## PROVIDED TEXT
**********

His living room feels small and is crammed with books,
a respectable percentage of which are bona fide, Noam
Chomsky-certified leftist tracts. The back room of the north
Boulder house serves as Zimmermann's computer lab. Three
machines are on-line. Outside light is denied entrance by
shaded windows. Books and magazines- The Journal of
Cryptology- carpet the floor in no discernible order.
In the southwest corner of the room lies a small
mattress, where for the past several days a Toronto college
student has slept. The student, whose name is Colin Plumb,
learned about the Boulder programmer about a year ago after
plucking PGP off a computer network. He composed a letter to
Zimmermann expressing admiration for the encrypting
software, one of the thousands of pieces of fan mail that
have poured into Zimmermann's mailbox and computer since
June 1991, when PGP was first published.
Now Plumb is here for two weeks as a volunteer
assistant, helping Zimmermann update Pretty Good Privacy. He
is not the first admirer to make the hajj to Boulder. "I get
people here all the time," says Zimmermann. "A month ago I
got a visit from a guy from Brazil. He used PGP back in Rio
de Janeiro, and he was touring the country and wanted to
meet the guy who invented it."

**********

## DATA EXTRACT
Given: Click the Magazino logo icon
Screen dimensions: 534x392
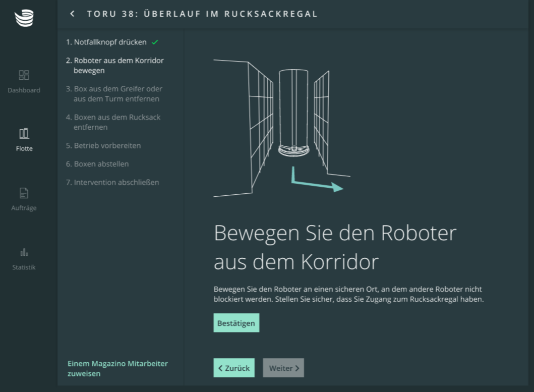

**********

## DIRECTIONS
• 1. In the passage about Zimmermann's Boulder house, how long is Colin Plumb staying there?
• 2. Extend the passage about Zimmermann and Pretty Good Privacy, picking up after its final sentence.

## EXERCISE RESPONSES
• 1. Two weeks.

• 2.
Zimmermann continues: "I get mail from people in the
Eastern Bloc saying how much they appreciate PGP- you know,
'Thanks for doing it.' When I'm talking to Americans about
this, a lot of them don't understand why I'd be so paranoid
about the government. But people in police states, you don't
have to explain it to them. They already get it. And they
don't understand why we don't."
What we don't understand, at least according to an
explanation of Pretty Good Privacy that accompanies the
software, is this: "You may be planning a political
campaign, discussing your taxes, or having an illicit
affair. Or you may be doing something that you feel
shouldn't be illegal, but is. Whatever it is, you don't want
your private electronic mail or confidential documents read
by anyone else. There's nothing wrong with asserting your
privacy. Privacy is as apple-pie as the Constitution."
Simple stuff. But Zimmermann and PGP have done more
than provide an electronic cloak for the steamy computer
messages of a few straying husbands. In fact, the
publication of Pretty Good Privacy has probably done more
than any other single event to shove the arcane- and, until
recently, almost exclusively government-controlled- science
and art of cryptology into the public consciousness.
Much of that is inevitable. The explosion of electronic
mail and other computer messaging systems begs a megabyte of
privacy questions. While a 1986 federal law prevents people
from snooping into computer mail without legal
authorization, the fact remains that electronic
eavesdropping is relatively simple to do.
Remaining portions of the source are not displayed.